Garfield became the biggest star to fall victim to the House Un-American Activities Committee (HUAC) investigations into supposed Communists of Hollywood — what is known today as The Hollywood Blacklist. In the late 1940s and 1950s, the United States was thwarted into a Communist scare, suspecting any citizen who exhibited left-wing ideals to be a Communist and a major threat to the American way of life. Hollywood became the government’s most dramatic target, and they put suspicious filmmakers, writers, and actors on trial for the world to see.
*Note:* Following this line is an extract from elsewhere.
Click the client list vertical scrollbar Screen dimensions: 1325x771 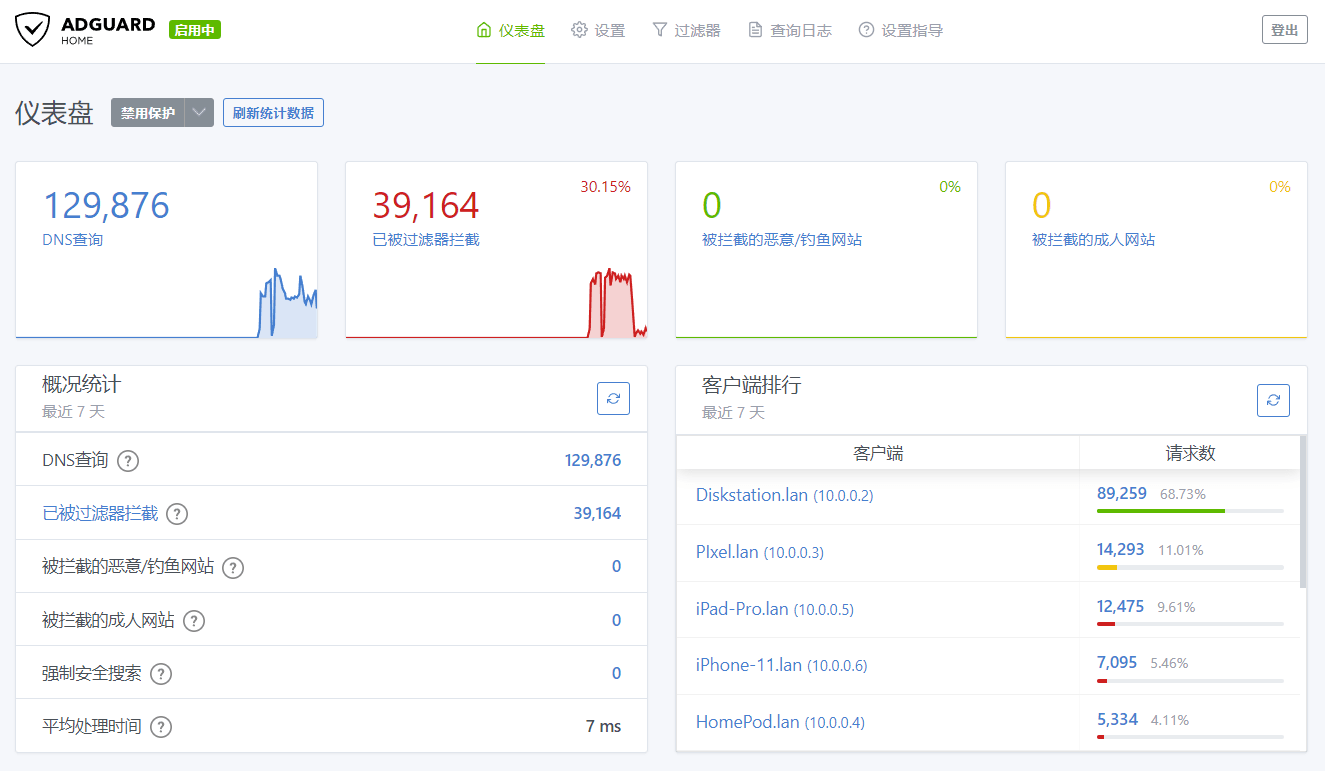coord(1302,510)
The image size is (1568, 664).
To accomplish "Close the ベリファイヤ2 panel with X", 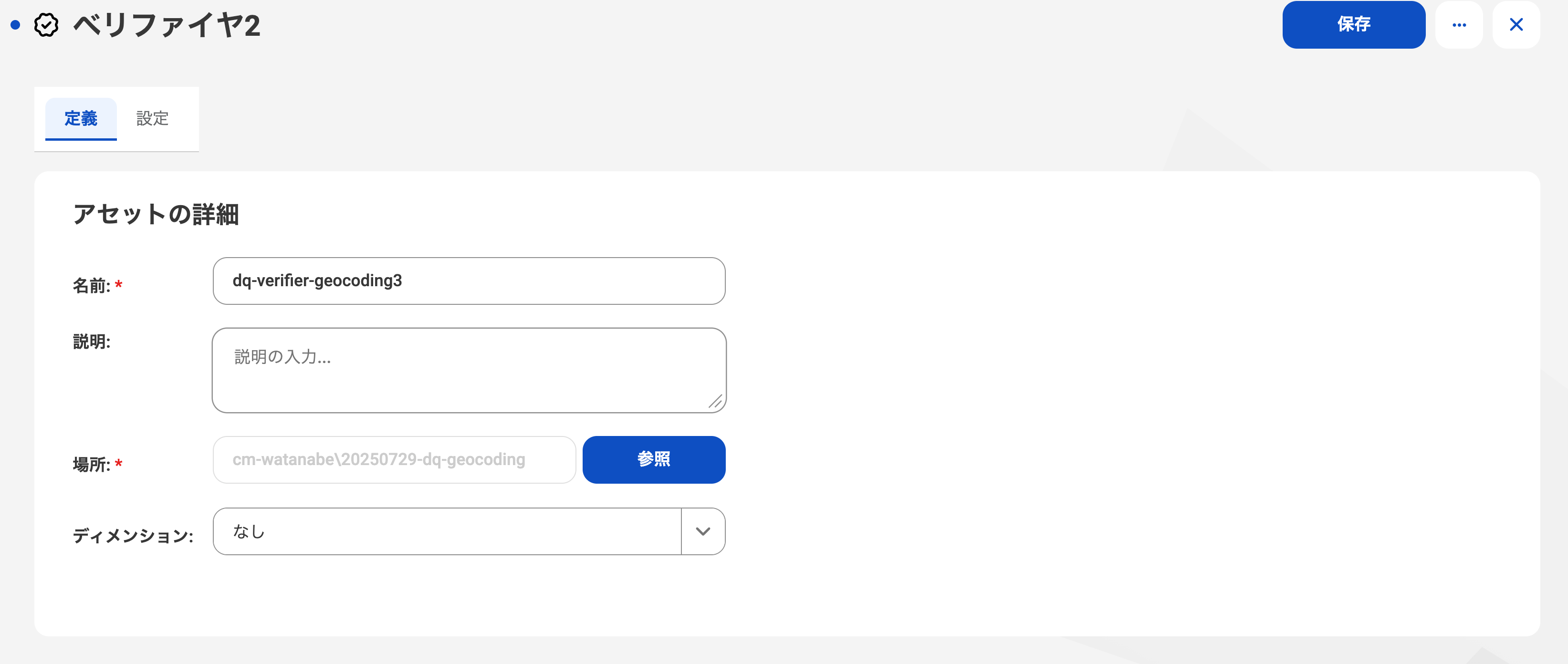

Born Jacob Garfinkle, Garfield was guilty by association in HUAC and Hollywood’s eyes. He was the child of working-class Jewish immigrants from Russia, a combination sure to signal a Red allegiance. During his days at the Group Theatre, he worked with actors and playwrights who held radical ideas and snuck them into the social problem plays they put on stage. Garfield’s wife Roberta was a former Communist, but there was no evidence that Garfield himself was a member of the Party. He was never shy about his liberal political views and advocated fiercely during and after World War II against fascism. His on-screen persona, a working-class man who distrusts inherently American ideals, was an even better reason to suspect Garfield was corrupting Hollywood films with a Communist agenda.
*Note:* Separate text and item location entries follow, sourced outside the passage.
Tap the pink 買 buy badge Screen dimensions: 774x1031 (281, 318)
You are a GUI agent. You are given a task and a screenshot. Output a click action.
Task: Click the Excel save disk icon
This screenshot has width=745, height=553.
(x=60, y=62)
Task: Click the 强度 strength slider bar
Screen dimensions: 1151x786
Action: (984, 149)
In 1951, Garfield got the dreaded subpoena from HUAC to appear in court and prove his innocence. He denied that he ever was a Communist or knew any Communists within Hollywood. Just as the other HUAC victims who refused to name names of suspected Communists, Garfield became the kind of actor to avoid in order to evade investigation. He was never cast in another Hollywood film after his testimony, even though the FBI had nothing to prove he was a Communist. Making a movie with the man who was the go-to rebel was just too dangerous. Even if he was innocent, the government had already made him into a criminal.

Following his HUAC prosecution, Garfield was constantly surveilled by the FBI and put under immense stress as his career was at a halt. He became desperate, moving back to New York and entering the theater scene again. His last-ditch effort to win the public’s trust back was an essay he planned to publish in Look magazine. He would confess how he was duped by leftist ideals and denounce communism once and for all. The title of this essay, “I was a Sucker for the Left-Hook,” was a direct reference to They Made Me a Criminal, in which Garfield’s Johnnie is known for his left-hook in the boxing ring and his affinity for the term “sucker.”
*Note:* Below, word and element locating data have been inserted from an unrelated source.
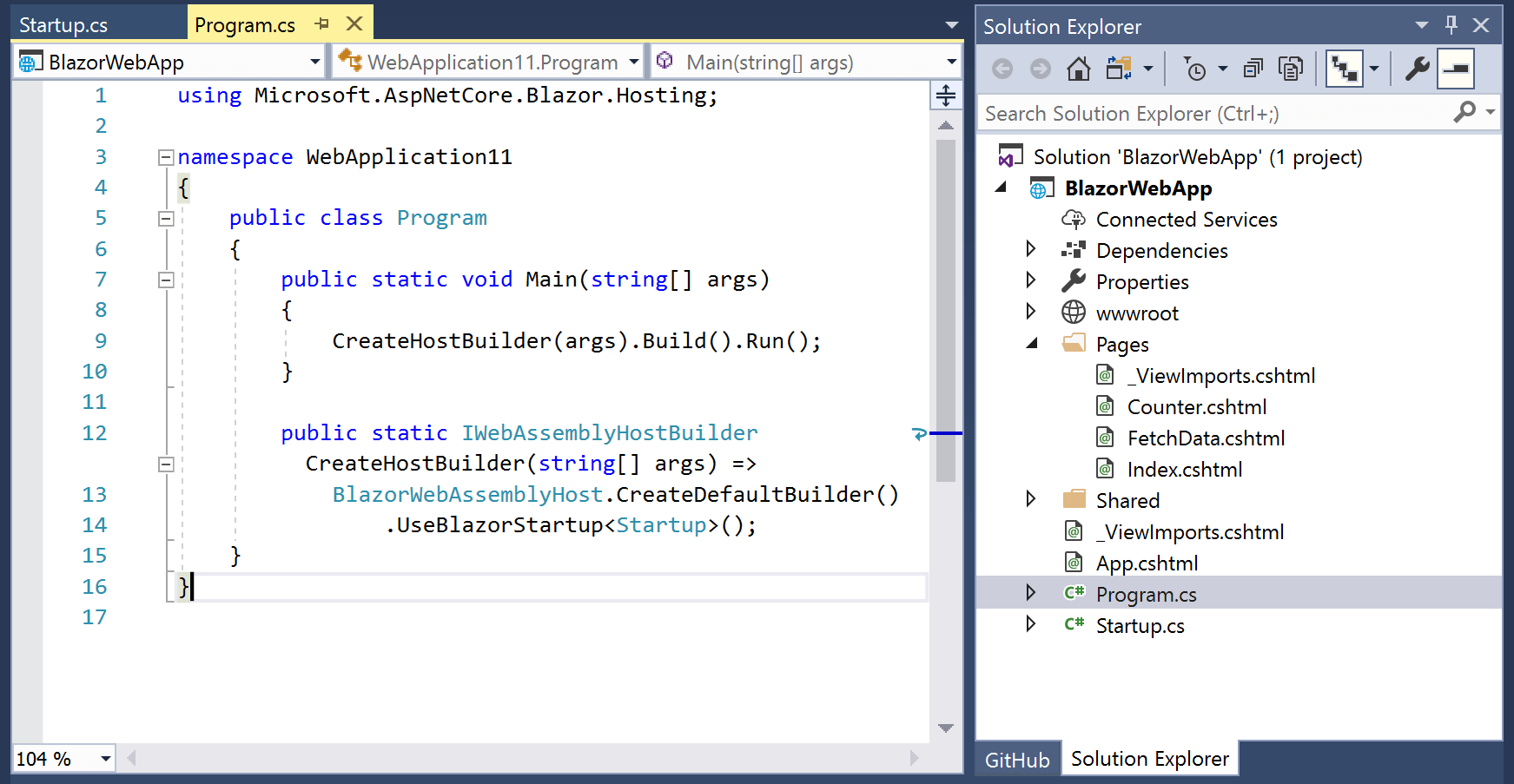1514x784 pixels.
Task: Click the search magnifier in Solution Explorer
Action: pyautogui.click(x=1464, y=113)
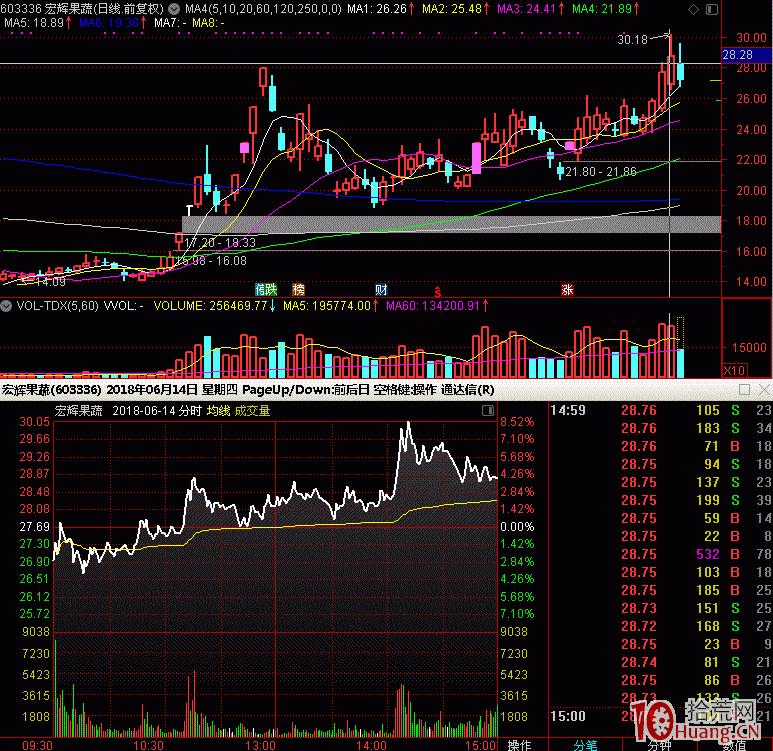This screenshot has width=773, height=751.
Task: Click the 成交量 volume label
Action: (x=252, y=410)
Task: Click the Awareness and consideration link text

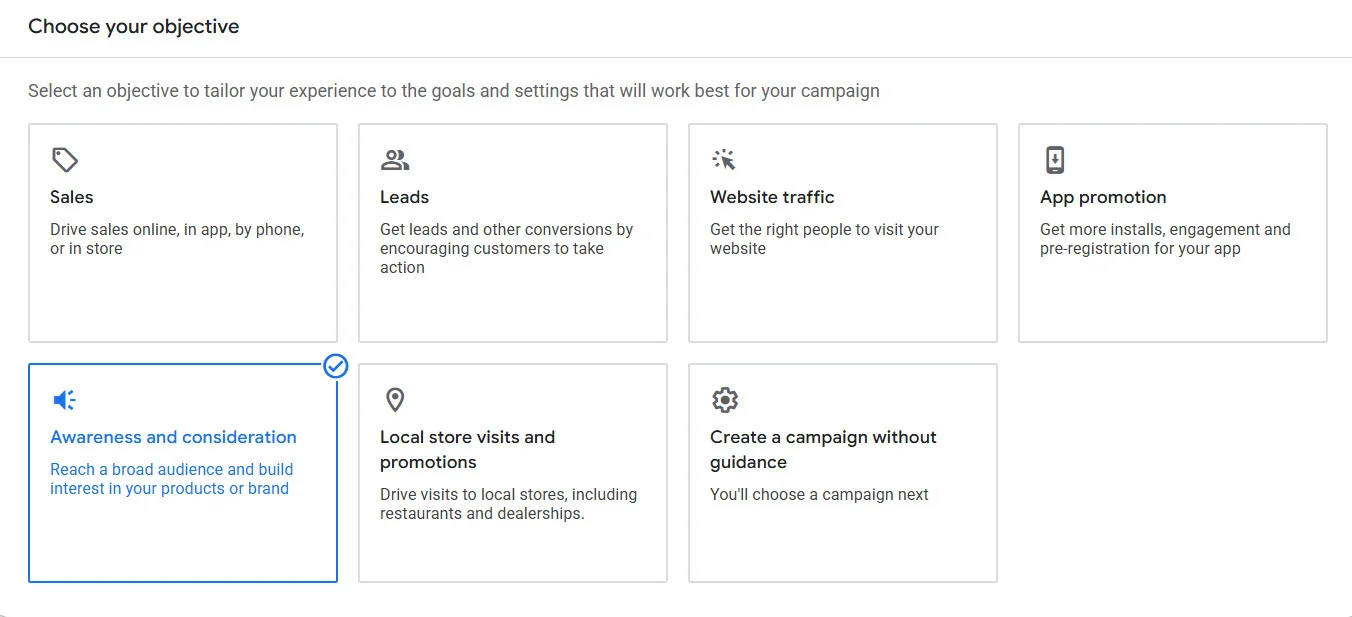Action: (172, 437)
The essay would never see the light of day, however. After an agonizing year for Garfield, he died of a heart attack the day after his name was mentioned in front of HUAC once again in 1952. This time, Clifford Odets vouched for Garfield’s innocence. It was too late, and many believe the stress of his blacklist led to Garfield’s tragic death at 39.

Garfield should have had the long career of fellow stars like Robert Mitchum, Humphrey Bogart, and James Cagney. They were able to act into their old age, solidifying long-lasting reputations as some of the greatest actors in Hollywood history. In They Made Me a Criminal, Garfield’s Johnnie gets a happy ending when the detective ready to take him back to New York in handcuffs changes his mind. He recalls how he persecuted an innocent man and sent him to the electric chair in the past, a mistake that haunts him to this day. He refuses to make that same mistake again and lets Johnnie live out the rest of his days in Arizona as an innocent man.

If only Busby Berkeley could have given that happy ending to John Garfield himself. Revisiting this early performance helps us remember that Garfield didn’t just make film noir films great, he helped bring the genre into being.